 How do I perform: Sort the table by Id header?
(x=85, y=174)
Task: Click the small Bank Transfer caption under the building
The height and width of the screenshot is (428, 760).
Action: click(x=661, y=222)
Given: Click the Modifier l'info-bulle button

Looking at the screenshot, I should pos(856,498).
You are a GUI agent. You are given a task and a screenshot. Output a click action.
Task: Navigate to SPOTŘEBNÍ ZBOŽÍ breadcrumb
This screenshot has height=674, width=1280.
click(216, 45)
****************************************
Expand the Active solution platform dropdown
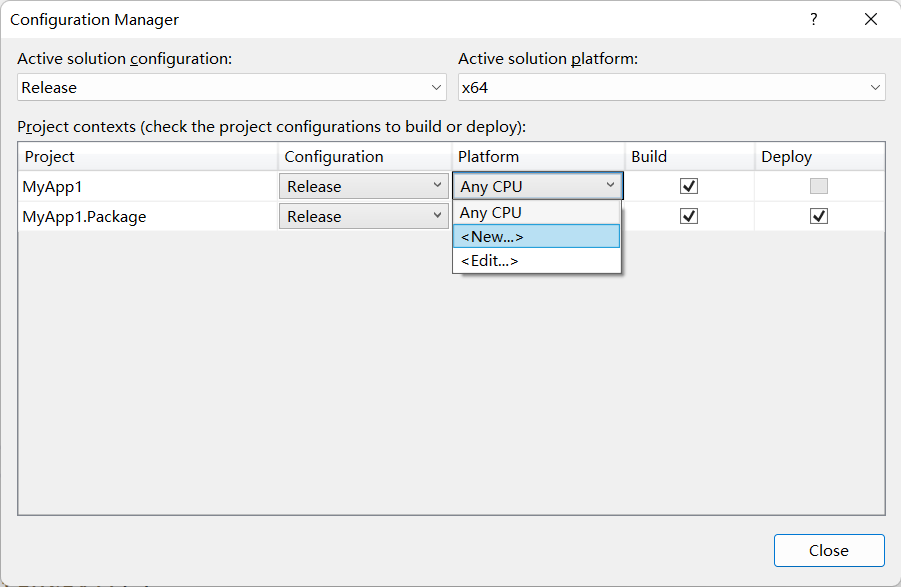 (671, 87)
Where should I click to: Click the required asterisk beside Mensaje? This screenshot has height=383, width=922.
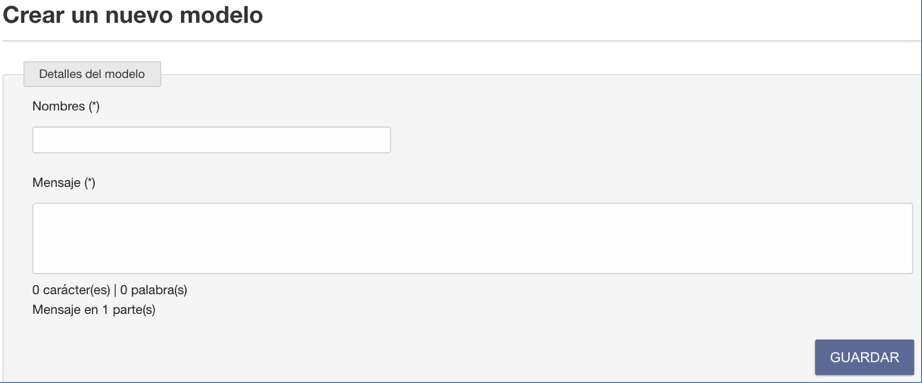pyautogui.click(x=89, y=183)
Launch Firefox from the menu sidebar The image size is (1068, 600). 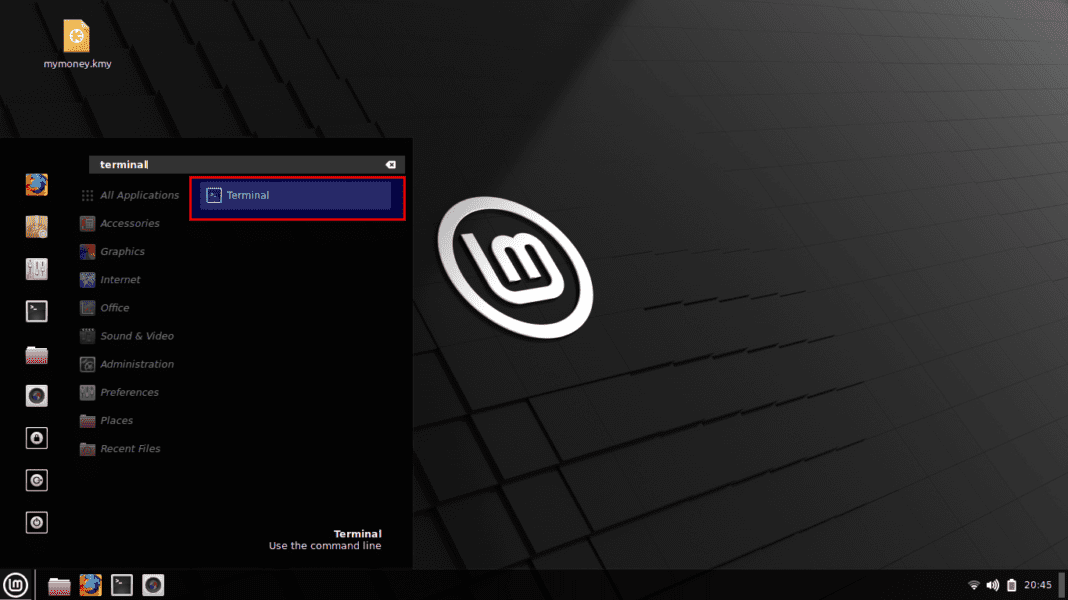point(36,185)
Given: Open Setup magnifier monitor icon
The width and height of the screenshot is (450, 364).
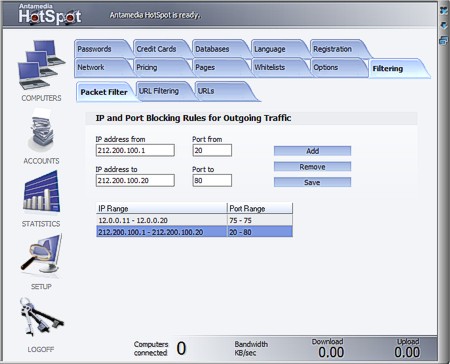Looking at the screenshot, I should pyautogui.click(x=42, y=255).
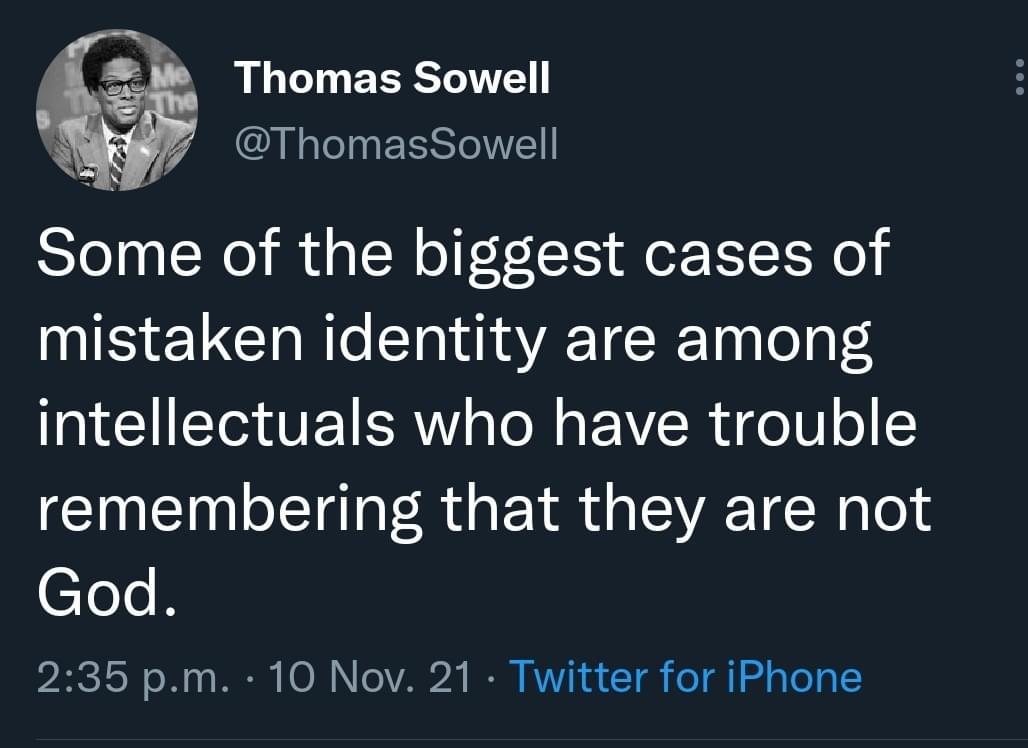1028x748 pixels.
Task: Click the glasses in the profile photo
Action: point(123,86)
****************************************
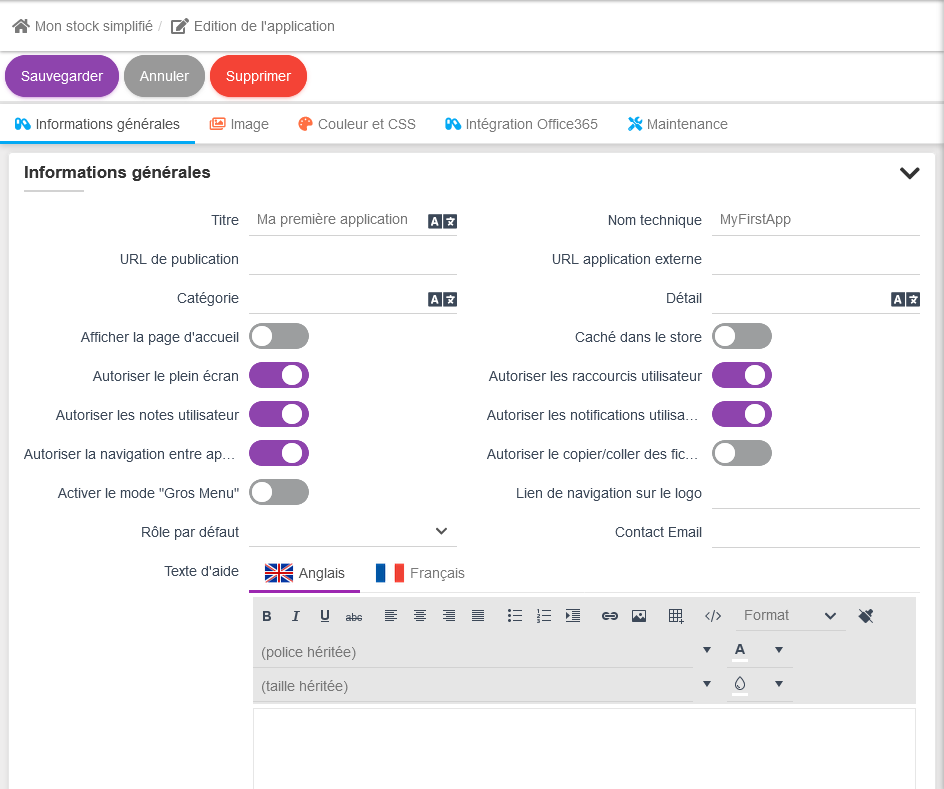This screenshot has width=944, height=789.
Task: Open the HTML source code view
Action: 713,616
****************************************
**Your assignment:** What you return must be the lines above that run from the line with "The height and" to the line with "You are a GUI", inclusive, each copied exactly.

**Solution for this task:**
The height and width of the screenshot is (428, 760).
Action: click(x=661, y=222)
Given: Click the Modifier l'info-bulle button

Looking at the screenshot, I should pos(856,498).
You are a GUI agent. You are given a task and a screenshot. Output a click action.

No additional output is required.